### Your instructions
Return every line of the records below that contains the string "icon", treating uppercase and lowercase as different.

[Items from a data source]

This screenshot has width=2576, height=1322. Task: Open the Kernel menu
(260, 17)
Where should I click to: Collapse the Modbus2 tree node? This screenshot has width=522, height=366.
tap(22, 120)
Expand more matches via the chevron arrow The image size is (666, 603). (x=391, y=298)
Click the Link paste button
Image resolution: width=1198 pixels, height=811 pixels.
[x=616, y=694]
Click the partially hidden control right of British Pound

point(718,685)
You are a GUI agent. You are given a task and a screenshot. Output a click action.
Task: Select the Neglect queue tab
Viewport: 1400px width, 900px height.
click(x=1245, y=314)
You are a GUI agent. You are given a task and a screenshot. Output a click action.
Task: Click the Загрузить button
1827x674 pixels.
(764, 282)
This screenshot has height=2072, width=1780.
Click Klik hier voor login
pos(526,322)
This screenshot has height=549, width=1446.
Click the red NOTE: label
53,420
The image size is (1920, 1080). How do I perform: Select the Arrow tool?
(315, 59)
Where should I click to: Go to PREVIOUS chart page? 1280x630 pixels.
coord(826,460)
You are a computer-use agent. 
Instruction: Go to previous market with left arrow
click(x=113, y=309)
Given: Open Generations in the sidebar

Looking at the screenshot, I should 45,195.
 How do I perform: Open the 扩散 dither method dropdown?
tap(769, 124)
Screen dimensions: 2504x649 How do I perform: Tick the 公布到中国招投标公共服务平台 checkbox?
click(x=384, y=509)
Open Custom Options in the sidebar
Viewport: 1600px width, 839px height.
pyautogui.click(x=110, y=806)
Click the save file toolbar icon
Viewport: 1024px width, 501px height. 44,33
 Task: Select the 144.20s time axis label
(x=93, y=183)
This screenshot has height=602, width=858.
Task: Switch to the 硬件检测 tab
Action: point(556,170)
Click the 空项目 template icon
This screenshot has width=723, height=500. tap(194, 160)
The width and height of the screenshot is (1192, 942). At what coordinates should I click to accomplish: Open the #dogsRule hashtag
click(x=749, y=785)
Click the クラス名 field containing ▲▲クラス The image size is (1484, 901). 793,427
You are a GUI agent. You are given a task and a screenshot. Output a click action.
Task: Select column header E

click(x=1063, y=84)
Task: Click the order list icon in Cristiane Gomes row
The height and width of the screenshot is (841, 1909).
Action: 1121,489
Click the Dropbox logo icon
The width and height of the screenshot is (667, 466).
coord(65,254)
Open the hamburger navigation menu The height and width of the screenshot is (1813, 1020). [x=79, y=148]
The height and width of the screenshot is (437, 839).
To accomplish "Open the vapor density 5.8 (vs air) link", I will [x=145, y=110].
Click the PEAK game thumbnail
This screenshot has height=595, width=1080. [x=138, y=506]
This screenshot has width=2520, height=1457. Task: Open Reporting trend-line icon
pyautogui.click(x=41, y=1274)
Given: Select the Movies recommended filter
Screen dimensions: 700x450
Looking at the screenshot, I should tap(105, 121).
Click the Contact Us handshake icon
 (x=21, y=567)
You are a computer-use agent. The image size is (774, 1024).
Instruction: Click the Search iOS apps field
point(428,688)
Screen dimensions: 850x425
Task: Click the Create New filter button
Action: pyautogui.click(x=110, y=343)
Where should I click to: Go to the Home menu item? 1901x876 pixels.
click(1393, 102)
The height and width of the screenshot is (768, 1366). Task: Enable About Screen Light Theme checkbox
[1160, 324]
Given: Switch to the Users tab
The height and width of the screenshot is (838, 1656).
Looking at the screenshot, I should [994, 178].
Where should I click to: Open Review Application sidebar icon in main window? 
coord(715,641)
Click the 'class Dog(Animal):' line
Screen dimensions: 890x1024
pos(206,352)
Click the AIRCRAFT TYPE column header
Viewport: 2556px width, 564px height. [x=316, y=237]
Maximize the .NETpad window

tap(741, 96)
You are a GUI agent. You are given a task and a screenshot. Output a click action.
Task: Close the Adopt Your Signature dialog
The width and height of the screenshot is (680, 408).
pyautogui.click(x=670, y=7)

### Expected answer
Click the save file toolbar icon
Click the 空项目 template icon
Task: Click the order list icon in Cristiane Gomes row
Click the Dropbox logo icon
This screenshot has width=2520, height=1457. Task: Open Reporting trend-line icon
Click the Contact Us handshake icon
Where should I click to: Open Review Application sidebar icon in main window? 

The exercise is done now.